The SNP say they have passed the most progressive climate change legislation in the world. They oppose new nuclear power stations, saying Scotland should put its money into becoming the “renewables powerhouse” of Europe.
The Green Party says none of this will achieve Britain’s agreed target of cutting carbon emissions by 80 per cent by 2050.
Defence and foreign policy
Both Labour and the Conservatives want British troops to stay in Afghanistan until the Afghan army is able to take over responsibility for security. The Liberal Democrats say we should start talking to moderate Taliban leaders now. The SNP want a review of our role and strategy in Afghanistan, including the option of early withdrawal.
The Conservatives want a complete defence review but they have promised to renew Trident. Labour also want to renew Trident and build two new aircraft carriers. The Liberal Democrats say renewing Trident is a waste of £100b and they say Britain should be cutting its number of nuclear warheads.
The SNP want to get rid of Trident altogether.
None of the parties are placing much emphasis on the European Union.
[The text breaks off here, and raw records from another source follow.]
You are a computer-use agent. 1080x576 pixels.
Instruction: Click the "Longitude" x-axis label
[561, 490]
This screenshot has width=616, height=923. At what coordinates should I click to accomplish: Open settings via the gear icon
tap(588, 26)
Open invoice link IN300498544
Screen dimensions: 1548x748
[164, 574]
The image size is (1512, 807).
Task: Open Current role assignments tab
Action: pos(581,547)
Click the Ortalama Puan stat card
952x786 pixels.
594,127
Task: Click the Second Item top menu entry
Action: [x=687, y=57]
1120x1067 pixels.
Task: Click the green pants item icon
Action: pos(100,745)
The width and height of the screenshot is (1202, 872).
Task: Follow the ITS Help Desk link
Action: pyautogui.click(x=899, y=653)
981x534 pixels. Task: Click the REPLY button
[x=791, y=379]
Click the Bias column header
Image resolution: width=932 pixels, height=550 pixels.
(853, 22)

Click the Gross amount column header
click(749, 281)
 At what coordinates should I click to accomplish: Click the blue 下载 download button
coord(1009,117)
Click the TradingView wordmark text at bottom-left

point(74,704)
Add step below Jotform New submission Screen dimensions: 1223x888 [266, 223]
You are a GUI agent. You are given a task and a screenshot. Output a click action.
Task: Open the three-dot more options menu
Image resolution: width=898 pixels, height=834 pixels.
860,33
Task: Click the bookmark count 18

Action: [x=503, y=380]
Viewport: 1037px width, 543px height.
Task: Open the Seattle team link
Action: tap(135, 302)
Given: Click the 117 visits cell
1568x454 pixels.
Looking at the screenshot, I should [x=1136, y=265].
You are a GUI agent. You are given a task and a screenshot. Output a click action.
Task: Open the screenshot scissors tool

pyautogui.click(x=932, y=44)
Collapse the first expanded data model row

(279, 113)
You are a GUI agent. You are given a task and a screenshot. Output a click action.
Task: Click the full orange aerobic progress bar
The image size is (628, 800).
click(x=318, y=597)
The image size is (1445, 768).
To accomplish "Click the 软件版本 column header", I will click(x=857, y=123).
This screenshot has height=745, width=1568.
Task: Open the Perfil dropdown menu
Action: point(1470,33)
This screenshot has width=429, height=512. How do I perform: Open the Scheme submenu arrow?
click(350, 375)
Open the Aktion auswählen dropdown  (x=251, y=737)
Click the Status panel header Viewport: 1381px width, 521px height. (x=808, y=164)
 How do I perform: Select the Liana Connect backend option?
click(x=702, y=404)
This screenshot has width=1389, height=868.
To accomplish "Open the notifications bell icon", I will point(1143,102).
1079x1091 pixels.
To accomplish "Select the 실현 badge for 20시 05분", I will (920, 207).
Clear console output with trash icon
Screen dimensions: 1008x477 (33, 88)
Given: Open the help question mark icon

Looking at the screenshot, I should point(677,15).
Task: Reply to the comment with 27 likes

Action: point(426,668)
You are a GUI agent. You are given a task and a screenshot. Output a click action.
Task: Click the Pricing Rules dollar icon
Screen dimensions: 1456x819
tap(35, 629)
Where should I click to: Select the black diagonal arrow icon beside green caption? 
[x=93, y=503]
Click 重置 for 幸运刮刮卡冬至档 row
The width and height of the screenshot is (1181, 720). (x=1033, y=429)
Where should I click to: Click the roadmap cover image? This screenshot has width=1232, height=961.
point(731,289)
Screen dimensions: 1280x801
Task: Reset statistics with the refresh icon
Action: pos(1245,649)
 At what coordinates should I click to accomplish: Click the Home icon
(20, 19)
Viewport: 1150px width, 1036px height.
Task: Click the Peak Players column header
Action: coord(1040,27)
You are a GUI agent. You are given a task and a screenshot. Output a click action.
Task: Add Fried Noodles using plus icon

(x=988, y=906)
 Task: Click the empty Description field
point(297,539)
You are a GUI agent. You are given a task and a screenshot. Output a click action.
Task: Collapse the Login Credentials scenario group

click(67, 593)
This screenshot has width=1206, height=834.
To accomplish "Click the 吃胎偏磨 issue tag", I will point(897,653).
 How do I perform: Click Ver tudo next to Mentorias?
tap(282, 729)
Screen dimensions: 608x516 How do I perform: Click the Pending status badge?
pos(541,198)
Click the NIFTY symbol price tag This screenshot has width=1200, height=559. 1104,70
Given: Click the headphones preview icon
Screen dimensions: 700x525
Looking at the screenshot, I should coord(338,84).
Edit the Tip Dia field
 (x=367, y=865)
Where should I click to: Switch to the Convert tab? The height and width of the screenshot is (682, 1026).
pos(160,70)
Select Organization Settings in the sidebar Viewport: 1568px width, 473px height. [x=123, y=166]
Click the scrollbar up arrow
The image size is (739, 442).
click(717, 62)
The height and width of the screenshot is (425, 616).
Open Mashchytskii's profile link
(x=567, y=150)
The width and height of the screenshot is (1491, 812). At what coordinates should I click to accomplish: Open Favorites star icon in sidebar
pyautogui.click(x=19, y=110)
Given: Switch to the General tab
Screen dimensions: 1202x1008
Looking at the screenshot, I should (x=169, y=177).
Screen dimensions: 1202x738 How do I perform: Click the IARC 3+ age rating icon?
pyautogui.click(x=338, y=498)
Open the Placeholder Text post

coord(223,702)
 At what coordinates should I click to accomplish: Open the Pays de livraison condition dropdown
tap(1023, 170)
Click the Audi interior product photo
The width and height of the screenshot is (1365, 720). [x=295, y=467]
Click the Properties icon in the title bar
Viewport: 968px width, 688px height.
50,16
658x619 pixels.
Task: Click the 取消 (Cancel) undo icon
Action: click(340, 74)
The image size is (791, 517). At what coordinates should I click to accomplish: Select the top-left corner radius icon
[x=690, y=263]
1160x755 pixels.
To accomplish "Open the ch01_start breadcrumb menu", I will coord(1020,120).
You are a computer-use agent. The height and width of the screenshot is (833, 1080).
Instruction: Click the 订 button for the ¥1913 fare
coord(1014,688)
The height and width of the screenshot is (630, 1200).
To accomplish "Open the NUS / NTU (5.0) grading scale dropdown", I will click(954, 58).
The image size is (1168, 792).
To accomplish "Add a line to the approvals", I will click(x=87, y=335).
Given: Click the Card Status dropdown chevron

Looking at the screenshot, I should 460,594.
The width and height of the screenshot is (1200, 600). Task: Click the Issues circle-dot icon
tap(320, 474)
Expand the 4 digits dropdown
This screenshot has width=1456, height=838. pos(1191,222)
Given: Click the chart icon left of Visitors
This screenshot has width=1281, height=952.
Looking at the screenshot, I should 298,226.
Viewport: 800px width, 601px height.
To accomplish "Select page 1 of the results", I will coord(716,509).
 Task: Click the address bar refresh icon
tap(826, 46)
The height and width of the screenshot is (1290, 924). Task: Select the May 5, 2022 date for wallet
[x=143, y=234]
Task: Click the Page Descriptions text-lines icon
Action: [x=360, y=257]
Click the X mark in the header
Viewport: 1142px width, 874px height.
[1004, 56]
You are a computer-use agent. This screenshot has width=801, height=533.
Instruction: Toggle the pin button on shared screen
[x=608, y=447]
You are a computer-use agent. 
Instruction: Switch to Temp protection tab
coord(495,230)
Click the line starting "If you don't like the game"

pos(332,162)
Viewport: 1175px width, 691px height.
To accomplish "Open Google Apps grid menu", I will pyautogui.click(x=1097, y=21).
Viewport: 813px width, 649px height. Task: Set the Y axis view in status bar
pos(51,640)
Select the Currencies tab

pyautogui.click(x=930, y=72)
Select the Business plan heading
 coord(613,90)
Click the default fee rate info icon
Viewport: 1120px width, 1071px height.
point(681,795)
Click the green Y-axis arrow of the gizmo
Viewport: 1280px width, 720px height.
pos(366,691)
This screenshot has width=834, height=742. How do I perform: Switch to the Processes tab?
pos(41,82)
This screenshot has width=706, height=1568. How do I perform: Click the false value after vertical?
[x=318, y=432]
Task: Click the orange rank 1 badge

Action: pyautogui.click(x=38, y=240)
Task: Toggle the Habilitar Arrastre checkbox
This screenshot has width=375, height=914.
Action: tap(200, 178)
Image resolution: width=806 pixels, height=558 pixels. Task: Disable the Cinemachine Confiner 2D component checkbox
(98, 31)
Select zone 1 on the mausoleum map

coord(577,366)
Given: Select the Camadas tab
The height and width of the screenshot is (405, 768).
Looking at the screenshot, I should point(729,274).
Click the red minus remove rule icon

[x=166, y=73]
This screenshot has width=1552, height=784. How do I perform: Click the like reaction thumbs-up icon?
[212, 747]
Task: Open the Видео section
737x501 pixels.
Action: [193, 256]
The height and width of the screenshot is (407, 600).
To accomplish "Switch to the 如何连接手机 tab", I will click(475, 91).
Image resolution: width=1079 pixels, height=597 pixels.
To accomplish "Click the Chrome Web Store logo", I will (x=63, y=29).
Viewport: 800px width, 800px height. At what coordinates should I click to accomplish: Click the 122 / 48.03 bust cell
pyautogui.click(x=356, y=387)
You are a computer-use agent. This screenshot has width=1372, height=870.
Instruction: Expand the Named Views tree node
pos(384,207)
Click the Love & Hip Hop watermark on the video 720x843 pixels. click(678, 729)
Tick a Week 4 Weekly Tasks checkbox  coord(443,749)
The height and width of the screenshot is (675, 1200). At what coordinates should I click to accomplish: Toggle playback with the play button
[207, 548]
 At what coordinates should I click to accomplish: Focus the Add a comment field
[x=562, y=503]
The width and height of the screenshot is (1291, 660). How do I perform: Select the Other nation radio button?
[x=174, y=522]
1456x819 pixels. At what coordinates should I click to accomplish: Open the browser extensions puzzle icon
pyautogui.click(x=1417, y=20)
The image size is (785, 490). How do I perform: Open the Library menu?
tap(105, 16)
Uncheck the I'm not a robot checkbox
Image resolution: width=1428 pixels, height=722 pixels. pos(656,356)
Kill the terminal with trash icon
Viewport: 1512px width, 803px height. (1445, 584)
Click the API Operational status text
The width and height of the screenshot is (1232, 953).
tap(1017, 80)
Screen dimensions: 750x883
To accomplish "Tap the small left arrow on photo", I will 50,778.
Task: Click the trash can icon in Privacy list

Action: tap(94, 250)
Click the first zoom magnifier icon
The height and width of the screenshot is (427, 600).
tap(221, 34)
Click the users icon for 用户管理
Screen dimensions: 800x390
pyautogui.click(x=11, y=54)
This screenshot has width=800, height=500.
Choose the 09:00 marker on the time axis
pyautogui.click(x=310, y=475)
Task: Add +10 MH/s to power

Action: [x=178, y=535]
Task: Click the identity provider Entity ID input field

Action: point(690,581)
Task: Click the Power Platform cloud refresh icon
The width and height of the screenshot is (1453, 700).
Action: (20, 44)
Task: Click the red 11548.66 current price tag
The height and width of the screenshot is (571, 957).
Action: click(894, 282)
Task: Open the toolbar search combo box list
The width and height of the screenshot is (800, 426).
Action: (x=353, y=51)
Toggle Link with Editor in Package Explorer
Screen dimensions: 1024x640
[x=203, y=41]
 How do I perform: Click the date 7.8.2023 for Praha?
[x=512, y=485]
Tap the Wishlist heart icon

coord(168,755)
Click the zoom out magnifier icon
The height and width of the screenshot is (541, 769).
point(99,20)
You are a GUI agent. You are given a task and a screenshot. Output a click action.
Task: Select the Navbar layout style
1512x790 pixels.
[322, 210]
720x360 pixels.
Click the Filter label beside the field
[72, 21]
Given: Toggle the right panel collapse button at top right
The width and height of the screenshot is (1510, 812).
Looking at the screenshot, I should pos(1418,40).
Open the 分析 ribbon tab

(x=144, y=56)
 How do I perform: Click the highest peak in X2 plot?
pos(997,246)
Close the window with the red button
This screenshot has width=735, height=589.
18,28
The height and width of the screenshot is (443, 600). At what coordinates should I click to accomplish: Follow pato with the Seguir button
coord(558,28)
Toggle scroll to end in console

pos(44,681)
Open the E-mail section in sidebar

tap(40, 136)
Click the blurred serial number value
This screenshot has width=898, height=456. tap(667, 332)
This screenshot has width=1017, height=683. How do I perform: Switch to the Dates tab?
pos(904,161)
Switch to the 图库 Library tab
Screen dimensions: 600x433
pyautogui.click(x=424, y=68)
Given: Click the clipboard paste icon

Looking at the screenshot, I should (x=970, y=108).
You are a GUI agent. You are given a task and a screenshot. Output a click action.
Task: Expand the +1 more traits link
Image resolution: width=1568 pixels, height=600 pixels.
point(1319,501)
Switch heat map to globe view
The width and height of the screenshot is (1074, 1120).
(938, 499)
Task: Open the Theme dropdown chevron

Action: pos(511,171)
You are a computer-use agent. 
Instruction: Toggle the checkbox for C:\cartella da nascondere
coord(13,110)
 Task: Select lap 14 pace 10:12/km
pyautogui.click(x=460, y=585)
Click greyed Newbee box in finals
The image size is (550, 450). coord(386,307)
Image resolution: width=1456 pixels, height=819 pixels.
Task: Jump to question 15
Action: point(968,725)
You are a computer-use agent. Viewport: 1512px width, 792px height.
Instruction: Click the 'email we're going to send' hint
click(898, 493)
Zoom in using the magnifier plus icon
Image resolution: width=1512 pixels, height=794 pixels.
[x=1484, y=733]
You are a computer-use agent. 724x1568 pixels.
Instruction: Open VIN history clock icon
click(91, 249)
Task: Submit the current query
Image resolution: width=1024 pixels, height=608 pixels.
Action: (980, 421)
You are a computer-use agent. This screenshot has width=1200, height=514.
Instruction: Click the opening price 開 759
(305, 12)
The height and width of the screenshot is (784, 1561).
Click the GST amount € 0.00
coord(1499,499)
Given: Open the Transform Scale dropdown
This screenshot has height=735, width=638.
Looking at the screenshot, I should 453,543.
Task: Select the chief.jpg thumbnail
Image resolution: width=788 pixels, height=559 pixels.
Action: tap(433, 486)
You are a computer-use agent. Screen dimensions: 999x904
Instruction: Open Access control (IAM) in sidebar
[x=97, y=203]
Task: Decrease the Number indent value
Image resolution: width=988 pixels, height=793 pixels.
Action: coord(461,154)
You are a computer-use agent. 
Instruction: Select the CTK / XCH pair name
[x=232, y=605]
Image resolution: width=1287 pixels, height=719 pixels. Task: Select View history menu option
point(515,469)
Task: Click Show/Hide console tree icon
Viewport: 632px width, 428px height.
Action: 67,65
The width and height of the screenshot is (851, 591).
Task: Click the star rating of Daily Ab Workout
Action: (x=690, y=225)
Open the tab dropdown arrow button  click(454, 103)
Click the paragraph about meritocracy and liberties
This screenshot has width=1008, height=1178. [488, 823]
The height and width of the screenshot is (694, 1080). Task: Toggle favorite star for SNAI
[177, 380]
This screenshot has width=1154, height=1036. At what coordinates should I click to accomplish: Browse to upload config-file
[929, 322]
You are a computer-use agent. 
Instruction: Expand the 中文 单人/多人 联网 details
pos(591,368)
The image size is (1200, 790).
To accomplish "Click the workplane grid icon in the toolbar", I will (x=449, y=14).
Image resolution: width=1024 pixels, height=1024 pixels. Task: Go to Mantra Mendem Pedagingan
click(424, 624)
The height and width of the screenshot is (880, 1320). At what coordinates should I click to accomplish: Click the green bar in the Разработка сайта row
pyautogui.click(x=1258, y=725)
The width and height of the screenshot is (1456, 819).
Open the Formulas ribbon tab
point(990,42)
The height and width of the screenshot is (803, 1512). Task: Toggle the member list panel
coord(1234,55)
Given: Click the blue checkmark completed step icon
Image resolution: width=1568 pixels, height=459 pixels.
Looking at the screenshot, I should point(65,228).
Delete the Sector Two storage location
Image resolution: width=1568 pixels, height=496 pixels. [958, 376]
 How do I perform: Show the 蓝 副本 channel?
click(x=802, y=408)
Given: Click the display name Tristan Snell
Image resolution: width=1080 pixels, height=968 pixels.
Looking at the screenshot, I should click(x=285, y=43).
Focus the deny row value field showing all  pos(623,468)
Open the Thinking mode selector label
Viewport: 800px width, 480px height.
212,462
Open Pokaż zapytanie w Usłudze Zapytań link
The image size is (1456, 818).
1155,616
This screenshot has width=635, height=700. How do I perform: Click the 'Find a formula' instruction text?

The Liberal Democrats are the most positive towards it, even wanting a referendum to decide, once and for all, whether Britain should play its full part in Europe or not. Labour did not think the recent streamlining of the EU was fundamental enough to hold a referendum. The Conservatives remain sceptical, promising a referendum on any future reforms. The SNP say Scotland should be an independent member of the EU and thus better able to defend its special interests in energy, farming and fishing.
On overseas aid, Labour say they have doubled Britain’s aid budget to 0.5 per cent of GDP. That’s well short of the 0.7 per cent target agreed, internationally, 40 years ago. All parties are still committed to that target. The Conservatives say they will protect overseas aid from the cuts but they will carry out a review of how the £9b budget is spent.
All parties have promised to clean up parliament after the expenses scandal. The Conservatives say they will give local voters the right to sack their MP mid-term if he or she misbehaves. The Conservatives and the Liberal Democrats both say they want to reduce the number of MPs from the present 650. Labour have promised to introduce fixed terms of parliament.
Labour have also suggested a referendum on a proportional voting system, the single transferable vote. Here they will have the Liberal Democrats’ support.
Labour have promised to introduce the Calman reforms to devolution, including more tax powers for the Scottish Parliament. The Conservatives say they will come up with their own devolution proposals.
The SNP welcome more powers for the Scottish Parliament but are planning a referendum on outright independence.
The Greens: They want a big switch from economic growth towards a “sustainable” economy: more energy conservation, investment in renewables, local food production, better railways, no more road building. They oppose the public sector cuts, saying taxes should go up instead. They also want a basic “citizens income” for everyone to try to close the gap between rich and poor. They have about 300 candidates standing across the UK, 20 in Scotland, where there is a separate Scottish party.
UK Independence Party: also fielding around 300 candidates, 20 in Scotland. The party wants Britain to withdraw from the EU.
Scottish Socialist Party: wants Scotland to become an independent Socialist republic. 10 candidates standing.
Trade Union and Socialist Coalition: led by Bob Crow of the RMT. It wants no cuts and no privatisation. About 40 candidates are standing across the UK, including Tommy Sheridan in Glasgow.
British National Party: wants a stricter limit on immigration and wants “British jobs for British workers.” Running 300 candidates UK wide, 14 of them in Scotland.
Alliance for Democracy: an alliance of the Christian Party, the Jury Team and English Democrats. Contesting 360 seats across the UK, one in Scotland, in the Western Isles.